Along for the Ride
Along for the Ride affiche

2016

Réalisé par : Nick Ebeling

Avec : Dennis Hopper, Satya De La Manitou, Julie Adams

Film fourni par Carlotta Films

Visionnaire de génie pour les uns, égocentrique dangereux pour les autres, rares sont les artistes à avoir autant polarisé les opinions que Dennis Hopper. D’enfant chéri du sérail hollywoodien à paria de l’industrie cinématographique, son périple s’écrit au gré de ses frasques et de ses turpitudes mentales, sources de sa folie créatrice mais aussi d’une douleur de vivre sous-jacente. D’abord interprète hypnotisant, ayant accompagné son grand ami James Dean dès ses débuts, Dennis Hopper gagne une nouvelle stature en 1969, en devenant réalisateur à l’occasion de Easy Rider. Chef-d’œuvre intemporel aux allures de photographie d’une Amérique en pleine métamorphose, son long métrage ne fait pas que asseoir son nouveau statut de metteur en scène : il bouleverse les normes du monde du septième art. Jamais un film indépendant n’avait rapporté autant d’argent, et Easy Rider confirme l’avènement du Nouvel Hollywood. Dennis Hopper devient alors une personnalité que l’on s’arrache, et pour laquelle les grands studios se livrent une guerre sans merci. Son deuxième film, The Last Movie, est attendu comme la confirmation de son talent, mais il se révèlera être la source de sa déchéance. Bien que salué par les critiques européens, le long métrage divise profondément public et producteurs, au point d’être un flop financier complet. Dennis Hopper n’est plus une valeur sûre, il est même proscrit, odieusement inscrit sur la liste noire des grandes firmes cinématographiques. Reclu dans sa villa de Taos, son propre Xanadu, où des quantités pharaoniques de drogues côtoient les armes à feu, il traverse le désert jusqu’à une renaissance d’acteur, puis de réalisateur, à la fin des années 1970. Une résurrection inespérée dans laquelle ses addictions le poursuivent néanmoins presque jusqu’à son décès en 2010. Qu’on l’adule ou qu’on le déteste, Dennis Hopper ne laisse personne indifférent, il s’impose comme un être hors du commun et aux facettes multiples.

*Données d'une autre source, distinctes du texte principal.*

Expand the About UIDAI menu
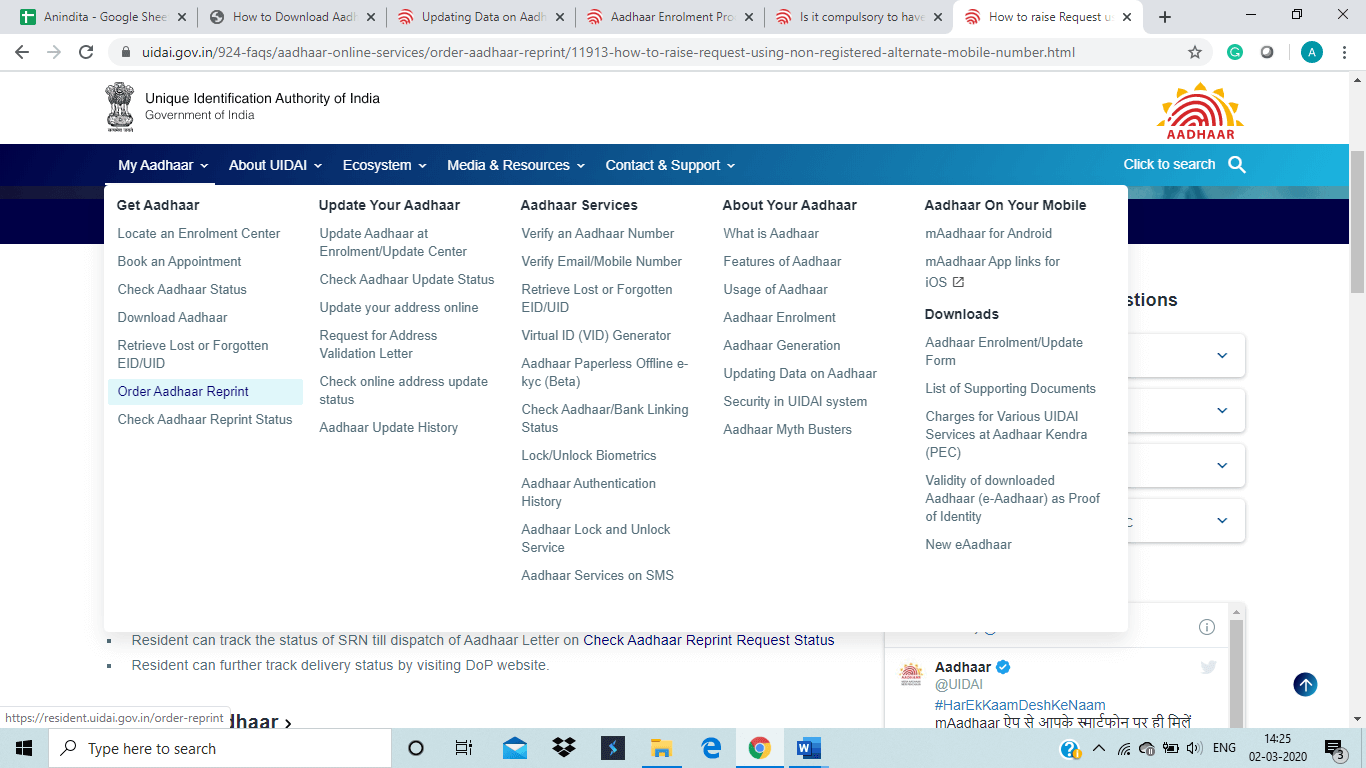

Dès lors, comment capturer l’essence de son parcours et de sa personnalité par nature insaisissable ? Pour parvenir à transcrire cette épopée, le documentaliste Nick Ebeling part à la rencontre de Satya De La Manitou, ami intime de Dennis Hopper depuis le tournage de Easy Rider. Autour d’une tasse de café, le complice de l’acteur cinéaste confie ses souvenirs, faits d’extases artistiques, de descentes aux enfers dans les affres de l’addiction, et de renaissances perpétuelles. De cette entrevue naît le film Along for the Ride, sorti en 2016, mélange des confessions de Satya De La Manitou, d’images d’archives précieuses, et d’entrevues avec ceux qui ont côtoyé de près ou de loin Dennis Hopper. De la rencontre entre les deux frères spirituels à la mort de l’artiste mythique, Nick Ebeling remonte le fil des souvenirs de son interlocuteur, dans une mise à nue de la mémoire.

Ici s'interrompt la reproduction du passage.